### Given request:
Could you rewrite the stretch from the start of the listing through the line containing "tap(692, 34)", keeping every line, but with each click coordinate in the answers shifted by -36?

------

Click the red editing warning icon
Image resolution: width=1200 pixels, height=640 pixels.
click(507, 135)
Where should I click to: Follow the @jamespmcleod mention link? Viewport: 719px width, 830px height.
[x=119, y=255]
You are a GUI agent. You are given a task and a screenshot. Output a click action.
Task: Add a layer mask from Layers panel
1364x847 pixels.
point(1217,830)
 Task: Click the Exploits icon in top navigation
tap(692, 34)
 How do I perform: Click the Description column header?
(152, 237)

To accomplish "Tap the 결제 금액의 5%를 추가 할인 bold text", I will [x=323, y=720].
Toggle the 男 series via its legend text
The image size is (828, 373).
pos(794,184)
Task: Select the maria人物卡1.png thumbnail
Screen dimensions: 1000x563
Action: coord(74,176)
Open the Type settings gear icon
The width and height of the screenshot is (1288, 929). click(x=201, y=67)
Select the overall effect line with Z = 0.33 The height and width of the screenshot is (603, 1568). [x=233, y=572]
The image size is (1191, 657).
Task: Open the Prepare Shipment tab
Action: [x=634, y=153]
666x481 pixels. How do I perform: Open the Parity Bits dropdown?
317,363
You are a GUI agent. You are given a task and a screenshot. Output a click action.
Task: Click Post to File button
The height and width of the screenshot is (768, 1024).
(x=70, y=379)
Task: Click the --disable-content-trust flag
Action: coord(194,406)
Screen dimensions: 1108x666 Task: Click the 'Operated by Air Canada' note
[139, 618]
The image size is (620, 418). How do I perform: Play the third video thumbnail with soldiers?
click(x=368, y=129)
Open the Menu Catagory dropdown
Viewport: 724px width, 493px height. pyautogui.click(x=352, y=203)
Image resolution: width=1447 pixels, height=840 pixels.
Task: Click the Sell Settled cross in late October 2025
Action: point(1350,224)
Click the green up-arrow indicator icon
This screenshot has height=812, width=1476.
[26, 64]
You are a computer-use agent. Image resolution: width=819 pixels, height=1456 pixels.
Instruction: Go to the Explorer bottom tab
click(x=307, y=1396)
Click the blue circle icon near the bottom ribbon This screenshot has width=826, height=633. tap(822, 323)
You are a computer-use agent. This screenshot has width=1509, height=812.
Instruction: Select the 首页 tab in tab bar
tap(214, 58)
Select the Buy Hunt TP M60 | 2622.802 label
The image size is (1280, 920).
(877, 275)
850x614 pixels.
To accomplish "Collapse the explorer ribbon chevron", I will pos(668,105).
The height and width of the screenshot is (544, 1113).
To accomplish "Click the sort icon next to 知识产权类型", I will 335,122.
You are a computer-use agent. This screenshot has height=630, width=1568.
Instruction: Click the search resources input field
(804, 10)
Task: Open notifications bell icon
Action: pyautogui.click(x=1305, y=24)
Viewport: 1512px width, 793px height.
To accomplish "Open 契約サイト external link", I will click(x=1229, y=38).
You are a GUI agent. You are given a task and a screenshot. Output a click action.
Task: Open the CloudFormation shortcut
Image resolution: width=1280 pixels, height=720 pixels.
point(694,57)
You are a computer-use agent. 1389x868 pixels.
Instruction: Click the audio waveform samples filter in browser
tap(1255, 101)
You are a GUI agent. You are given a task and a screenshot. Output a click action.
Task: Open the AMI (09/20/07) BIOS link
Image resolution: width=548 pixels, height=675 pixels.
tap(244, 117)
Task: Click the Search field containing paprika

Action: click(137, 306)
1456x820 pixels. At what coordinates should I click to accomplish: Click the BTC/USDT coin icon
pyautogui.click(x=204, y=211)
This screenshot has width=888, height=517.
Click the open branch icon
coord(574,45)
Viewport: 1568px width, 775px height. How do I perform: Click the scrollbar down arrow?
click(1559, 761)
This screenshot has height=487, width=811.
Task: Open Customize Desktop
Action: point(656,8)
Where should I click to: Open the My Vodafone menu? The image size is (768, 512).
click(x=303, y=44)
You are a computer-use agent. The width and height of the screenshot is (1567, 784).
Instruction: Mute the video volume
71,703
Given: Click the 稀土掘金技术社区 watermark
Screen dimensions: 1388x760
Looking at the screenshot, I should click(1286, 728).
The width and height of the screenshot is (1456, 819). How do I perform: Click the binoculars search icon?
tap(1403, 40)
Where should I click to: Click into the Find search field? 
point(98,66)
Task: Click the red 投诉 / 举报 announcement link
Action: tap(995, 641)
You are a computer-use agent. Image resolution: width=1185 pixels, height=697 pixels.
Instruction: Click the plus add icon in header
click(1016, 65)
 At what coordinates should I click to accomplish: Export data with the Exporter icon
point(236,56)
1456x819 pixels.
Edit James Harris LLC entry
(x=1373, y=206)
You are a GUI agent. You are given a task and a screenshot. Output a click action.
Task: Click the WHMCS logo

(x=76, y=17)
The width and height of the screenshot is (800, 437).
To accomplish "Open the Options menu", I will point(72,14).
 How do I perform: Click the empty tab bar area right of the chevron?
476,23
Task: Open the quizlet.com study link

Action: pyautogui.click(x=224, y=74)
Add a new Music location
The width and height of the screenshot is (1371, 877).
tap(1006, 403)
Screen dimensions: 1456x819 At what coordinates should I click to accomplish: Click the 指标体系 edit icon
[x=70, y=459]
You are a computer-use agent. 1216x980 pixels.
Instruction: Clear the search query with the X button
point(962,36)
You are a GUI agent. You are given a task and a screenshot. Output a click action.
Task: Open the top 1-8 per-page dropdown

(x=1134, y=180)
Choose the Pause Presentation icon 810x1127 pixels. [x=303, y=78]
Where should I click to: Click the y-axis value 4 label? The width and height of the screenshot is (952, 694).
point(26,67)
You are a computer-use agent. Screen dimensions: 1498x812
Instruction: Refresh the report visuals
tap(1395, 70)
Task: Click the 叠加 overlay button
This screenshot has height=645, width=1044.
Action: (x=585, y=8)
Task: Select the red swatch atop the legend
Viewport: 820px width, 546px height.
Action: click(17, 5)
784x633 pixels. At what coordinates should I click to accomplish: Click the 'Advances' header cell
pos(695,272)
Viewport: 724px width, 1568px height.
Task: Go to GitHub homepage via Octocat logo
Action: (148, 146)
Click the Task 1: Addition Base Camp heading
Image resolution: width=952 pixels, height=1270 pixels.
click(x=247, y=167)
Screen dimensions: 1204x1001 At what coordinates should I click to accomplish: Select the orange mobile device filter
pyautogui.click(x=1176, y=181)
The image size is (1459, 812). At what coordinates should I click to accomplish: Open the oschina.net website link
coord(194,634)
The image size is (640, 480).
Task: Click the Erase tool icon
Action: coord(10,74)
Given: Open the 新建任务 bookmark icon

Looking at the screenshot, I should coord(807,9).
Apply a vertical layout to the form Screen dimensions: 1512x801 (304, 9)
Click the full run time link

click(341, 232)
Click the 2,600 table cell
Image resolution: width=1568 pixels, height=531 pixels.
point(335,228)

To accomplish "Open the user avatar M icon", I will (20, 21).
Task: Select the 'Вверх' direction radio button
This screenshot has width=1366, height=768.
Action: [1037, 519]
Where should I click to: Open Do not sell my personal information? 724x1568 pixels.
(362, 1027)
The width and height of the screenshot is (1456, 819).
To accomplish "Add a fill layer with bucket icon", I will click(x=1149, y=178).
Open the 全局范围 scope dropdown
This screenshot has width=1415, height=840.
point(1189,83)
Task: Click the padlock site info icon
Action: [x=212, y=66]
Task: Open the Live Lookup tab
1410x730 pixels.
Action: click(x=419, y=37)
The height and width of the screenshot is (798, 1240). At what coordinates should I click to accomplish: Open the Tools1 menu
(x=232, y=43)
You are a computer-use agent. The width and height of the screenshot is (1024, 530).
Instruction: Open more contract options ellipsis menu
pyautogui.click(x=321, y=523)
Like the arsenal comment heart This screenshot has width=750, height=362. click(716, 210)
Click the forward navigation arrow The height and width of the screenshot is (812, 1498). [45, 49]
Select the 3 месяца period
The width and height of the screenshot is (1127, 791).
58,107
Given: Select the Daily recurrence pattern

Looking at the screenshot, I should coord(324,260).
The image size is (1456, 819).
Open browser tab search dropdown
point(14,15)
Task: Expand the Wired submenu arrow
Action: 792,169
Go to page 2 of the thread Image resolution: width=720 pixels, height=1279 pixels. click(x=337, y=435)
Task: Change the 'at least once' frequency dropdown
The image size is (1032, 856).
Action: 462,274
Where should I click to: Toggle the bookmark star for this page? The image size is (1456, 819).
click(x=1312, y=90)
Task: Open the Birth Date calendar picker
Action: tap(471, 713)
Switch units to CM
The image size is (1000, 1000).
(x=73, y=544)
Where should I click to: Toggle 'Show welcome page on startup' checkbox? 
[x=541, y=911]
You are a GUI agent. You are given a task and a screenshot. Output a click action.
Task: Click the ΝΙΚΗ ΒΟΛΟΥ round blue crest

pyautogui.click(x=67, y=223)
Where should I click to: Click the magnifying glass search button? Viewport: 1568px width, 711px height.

------

### Result:
Click the red editing warning icon
Image resolution: width=1200 pixels, height=640 pixels.
click(471, 99)
Where should I click to: Follow the @jamespmcleod mention link? Viewport: 719px width, 830px height.
[x=83, y=219]
You are a GUI agent. You are given a task and a screenshot. Output a click action.
Task: Add a layer mask from Layers panel
1364x847 pixels.
point(1181,794)
 Task: Click the Exploits icon in top navigation
tap(656, -2)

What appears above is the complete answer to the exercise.